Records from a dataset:
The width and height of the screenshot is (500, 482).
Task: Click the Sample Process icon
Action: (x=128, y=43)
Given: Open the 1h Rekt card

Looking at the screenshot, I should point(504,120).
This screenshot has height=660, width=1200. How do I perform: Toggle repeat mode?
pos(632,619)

==

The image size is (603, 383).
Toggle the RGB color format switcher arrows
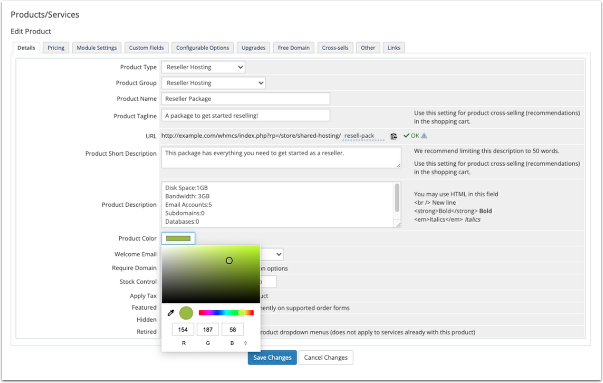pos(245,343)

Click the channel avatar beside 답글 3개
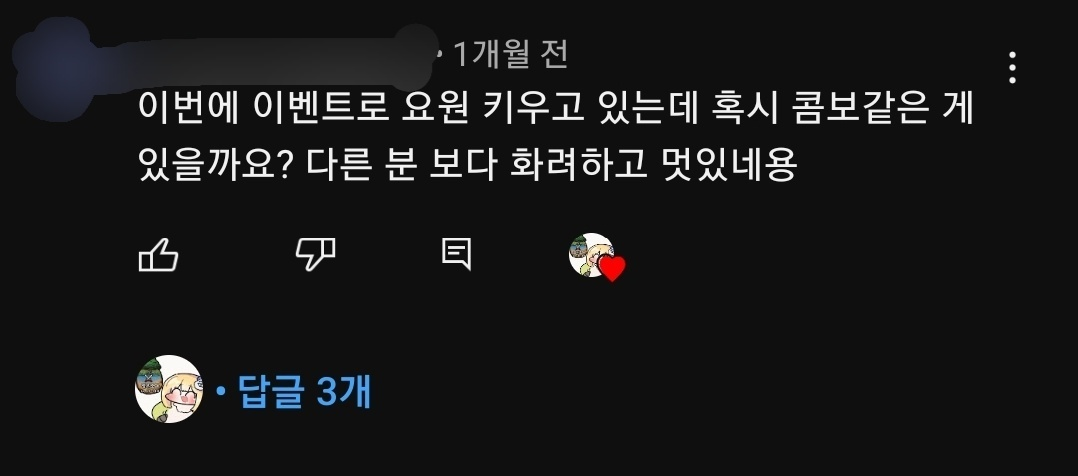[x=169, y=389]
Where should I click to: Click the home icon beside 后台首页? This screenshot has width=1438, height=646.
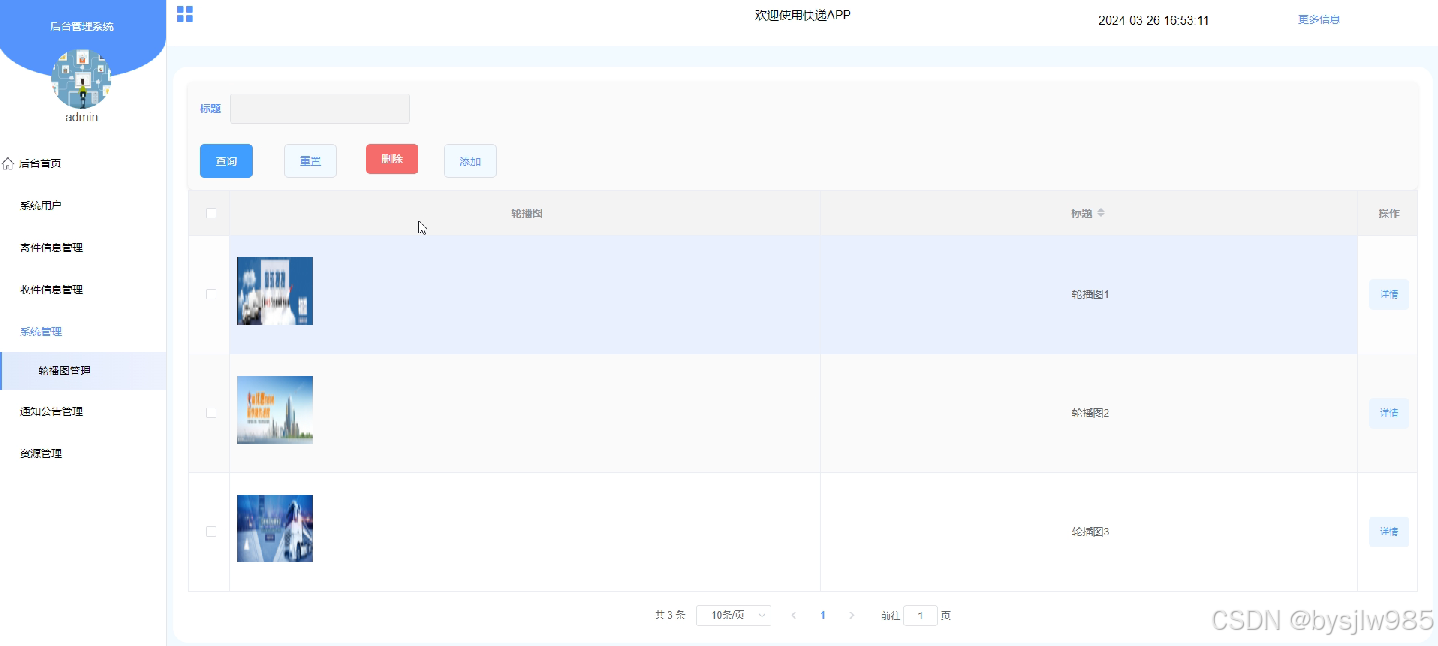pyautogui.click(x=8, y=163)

● **WORK REQUIRED**:
Reproduce the rows above verbatim, everything from the line containing "The width and" down to the line containing "pos(632,619)", with both of those lines included.

● **FINISHED ANSWER**:
The width and height of the screenshot is (500, 482).
Task: Click the Sample Process icon
Action: (x=128, y=43)
Given: Open the 1h Rekt card

Looking at the screenshot, I should point(504,120).
This screenshot has height=660, width=1200. How do I perform: Toggle repeat mode?
pos(632,619)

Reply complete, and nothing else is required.